= Task brief =
Repeat exactly the lines of the listing below, please, starting with the first and ending with the line containing "You are a GUI agent. The screenshot is 757×2576."; leave out the rest.

= Dataset excerpts =
:::::

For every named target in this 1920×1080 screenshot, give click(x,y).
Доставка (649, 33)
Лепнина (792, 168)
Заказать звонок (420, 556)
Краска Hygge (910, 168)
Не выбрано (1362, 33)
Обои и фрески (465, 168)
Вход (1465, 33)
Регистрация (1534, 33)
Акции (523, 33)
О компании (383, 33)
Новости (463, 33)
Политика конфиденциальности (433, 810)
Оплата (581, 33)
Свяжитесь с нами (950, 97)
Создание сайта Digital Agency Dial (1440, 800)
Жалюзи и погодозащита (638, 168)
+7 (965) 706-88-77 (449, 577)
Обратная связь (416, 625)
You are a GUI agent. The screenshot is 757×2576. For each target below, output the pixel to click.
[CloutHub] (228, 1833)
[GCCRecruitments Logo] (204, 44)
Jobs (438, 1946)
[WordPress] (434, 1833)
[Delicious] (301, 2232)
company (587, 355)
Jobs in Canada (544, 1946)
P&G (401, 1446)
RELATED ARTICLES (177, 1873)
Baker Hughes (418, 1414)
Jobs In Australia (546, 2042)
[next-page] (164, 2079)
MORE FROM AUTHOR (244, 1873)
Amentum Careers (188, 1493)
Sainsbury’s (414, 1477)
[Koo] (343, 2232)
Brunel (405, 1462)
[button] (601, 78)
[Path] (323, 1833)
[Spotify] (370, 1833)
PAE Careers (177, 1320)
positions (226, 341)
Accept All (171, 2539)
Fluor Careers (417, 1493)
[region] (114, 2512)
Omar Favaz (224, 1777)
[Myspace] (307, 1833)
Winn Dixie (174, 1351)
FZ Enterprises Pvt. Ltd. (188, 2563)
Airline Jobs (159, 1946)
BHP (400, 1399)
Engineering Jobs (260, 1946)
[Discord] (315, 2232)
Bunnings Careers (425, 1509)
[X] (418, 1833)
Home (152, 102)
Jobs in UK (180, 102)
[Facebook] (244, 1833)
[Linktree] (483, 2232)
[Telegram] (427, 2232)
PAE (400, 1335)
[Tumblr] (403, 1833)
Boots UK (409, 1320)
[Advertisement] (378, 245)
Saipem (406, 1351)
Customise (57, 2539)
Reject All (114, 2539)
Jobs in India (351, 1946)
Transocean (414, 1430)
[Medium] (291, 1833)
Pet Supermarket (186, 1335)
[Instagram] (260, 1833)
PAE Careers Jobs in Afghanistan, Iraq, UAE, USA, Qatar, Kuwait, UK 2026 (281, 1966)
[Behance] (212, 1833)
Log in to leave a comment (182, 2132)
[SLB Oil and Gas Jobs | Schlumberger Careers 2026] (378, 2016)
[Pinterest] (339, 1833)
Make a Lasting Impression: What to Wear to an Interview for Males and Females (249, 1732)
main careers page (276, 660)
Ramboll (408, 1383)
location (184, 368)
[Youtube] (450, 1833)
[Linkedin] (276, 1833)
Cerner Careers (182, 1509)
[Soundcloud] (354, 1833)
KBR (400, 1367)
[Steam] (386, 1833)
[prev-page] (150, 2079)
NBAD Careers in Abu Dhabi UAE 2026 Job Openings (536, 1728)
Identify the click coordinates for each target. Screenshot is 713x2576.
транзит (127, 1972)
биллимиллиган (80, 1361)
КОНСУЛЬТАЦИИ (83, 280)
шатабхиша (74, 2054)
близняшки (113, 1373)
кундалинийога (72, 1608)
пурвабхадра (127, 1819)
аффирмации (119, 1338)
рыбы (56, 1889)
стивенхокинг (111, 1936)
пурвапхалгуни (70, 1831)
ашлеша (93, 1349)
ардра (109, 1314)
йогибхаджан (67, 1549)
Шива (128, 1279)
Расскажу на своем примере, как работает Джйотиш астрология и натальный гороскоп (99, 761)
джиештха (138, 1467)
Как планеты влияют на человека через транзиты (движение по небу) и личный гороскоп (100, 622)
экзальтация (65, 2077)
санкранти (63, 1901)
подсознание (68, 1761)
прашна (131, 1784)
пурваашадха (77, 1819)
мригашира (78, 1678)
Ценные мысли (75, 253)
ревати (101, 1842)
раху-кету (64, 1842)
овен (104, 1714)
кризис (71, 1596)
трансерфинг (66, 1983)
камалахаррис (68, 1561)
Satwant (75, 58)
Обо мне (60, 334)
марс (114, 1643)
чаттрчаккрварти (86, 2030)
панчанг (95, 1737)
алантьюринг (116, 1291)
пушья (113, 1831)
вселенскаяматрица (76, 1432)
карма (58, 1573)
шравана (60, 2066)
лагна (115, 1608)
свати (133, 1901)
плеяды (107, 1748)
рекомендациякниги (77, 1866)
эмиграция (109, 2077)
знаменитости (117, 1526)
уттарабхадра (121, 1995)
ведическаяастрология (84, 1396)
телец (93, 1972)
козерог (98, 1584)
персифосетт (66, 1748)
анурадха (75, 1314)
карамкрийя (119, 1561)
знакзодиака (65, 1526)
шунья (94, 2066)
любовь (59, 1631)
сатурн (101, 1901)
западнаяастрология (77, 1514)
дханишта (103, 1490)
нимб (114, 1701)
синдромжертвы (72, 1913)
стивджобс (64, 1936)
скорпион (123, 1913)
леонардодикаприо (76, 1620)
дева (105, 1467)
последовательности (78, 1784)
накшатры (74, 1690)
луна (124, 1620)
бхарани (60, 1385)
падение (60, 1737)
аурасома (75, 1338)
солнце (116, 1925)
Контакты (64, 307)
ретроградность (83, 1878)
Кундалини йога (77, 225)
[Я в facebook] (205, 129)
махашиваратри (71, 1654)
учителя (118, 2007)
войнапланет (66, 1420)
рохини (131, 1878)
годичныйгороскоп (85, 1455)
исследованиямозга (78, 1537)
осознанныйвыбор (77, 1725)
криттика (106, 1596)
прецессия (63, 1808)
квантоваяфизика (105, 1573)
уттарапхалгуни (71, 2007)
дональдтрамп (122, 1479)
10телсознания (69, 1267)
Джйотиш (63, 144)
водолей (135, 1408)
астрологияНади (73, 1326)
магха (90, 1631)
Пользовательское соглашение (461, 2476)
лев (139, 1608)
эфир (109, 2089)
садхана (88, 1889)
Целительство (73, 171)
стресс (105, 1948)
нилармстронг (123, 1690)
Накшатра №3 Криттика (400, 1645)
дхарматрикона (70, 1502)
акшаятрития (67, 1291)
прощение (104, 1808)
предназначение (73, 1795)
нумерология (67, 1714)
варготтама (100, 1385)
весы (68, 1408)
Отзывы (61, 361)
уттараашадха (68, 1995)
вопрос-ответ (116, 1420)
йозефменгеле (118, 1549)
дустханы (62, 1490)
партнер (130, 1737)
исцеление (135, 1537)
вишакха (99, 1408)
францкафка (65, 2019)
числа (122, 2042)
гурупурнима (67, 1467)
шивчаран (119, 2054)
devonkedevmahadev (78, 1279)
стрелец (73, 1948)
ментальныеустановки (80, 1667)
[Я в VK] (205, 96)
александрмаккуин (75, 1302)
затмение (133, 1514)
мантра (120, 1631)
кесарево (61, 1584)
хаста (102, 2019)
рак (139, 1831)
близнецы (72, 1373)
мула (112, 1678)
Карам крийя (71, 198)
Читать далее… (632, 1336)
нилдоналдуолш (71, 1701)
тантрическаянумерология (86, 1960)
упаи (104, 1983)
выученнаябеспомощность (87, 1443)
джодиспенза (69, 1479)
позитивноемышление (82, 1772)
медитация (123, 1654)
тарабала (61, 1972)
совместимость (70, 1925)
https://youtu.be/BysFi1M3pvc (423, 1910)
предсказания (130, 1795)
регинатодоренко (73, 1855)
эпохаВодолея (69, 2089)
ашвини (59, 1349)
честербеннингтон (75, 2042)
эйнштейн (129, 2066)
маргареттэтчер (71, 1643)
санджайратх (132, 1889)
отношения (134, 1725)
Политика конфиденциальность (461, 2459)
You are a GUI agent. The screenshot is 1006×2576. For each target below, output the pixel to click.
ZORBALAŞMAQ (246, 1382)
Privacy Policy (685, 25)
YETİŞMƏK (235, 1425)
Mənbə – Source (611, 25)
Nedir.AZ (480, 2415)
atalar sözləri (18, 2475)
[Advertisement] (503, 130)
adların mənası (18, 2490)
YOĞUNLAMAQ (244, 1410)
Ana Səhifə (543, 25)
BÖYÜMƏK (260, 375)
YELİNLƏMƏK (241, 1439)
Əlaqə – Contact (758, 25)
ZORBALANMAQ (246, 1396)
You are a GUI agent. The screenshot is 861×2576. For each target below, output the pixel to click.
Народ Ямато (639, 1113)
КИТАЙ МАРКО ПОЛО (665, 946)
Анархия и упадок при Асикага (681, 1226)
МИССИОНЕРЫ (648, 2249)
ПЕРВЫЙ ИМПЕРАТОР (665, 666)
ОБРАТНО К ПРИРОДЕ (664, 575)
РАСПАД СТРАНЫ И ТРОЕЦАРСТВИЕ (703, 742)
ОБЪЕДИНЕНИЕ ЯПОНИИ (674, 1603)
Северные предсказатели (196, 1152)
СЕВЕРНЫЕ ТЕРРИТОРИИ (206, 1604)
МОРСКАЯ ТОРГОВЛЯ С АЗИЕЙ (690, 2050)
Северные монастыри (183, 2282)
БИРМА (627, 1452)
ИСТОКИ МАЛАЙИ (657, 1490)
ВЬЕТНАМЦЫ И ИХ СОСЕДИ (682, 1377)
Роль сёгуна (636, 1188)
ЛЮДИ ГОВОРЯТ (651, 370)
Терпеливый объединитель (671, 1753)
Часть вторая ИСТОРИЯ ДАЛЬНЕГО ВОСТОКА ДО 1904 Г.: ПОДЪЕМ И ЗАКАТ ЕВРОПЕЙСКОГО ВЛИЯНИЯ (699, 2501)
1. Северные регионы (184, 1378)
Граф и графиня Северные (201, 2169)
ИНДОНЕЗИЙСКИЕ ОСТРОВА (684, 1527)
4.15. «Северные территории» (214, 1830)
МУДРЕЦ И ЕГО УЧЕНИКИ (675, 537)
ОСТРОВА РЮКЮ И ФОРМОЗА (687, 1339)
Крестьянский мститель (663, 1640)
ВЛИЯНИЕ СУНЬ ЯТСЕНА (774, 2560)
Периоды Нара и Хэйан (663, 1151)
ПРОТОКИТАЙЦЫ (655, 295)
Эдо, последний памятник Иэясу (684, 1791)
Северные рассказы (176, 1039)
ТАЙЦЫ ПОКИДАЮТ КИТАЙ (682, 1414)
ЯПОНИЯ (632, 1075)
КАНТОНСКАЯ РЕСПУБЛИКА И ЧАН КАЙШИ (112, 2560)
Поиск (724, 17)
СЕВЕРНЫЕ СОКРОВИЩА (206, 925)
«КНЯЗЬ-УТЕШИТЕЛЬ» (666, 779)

:::::

= Reply to the exercise =
For every named target in this 1920×1080 screenshot, give click(x,y).
Доставка (649, 33)
Лепнина (792, 168)
Заказать звонок (420, 556)
Краска Hygge (910, 168)
Не выбрано (1362, 33)
Обои и фрески (465, 168)
Вход (1465, 33)
Регистрация (1534, 33)
Акции (523, 33)
О компании (383, 33)
Новости (463, 33)
Политика конфиденциальности (433, 810)
Оплата (581, 33)
Свяжитесь с нами (950, 97)
Создание сайта Digital Agency Dial (1440, 800)
Жалюзи и погодозащита (638, 168)
+7 (965) 706-88-77 (449, 577)
Обратная связь (416, 625)
You are a GUI agent. The screenshot is 757×2576. For each target below, output the pixel to click.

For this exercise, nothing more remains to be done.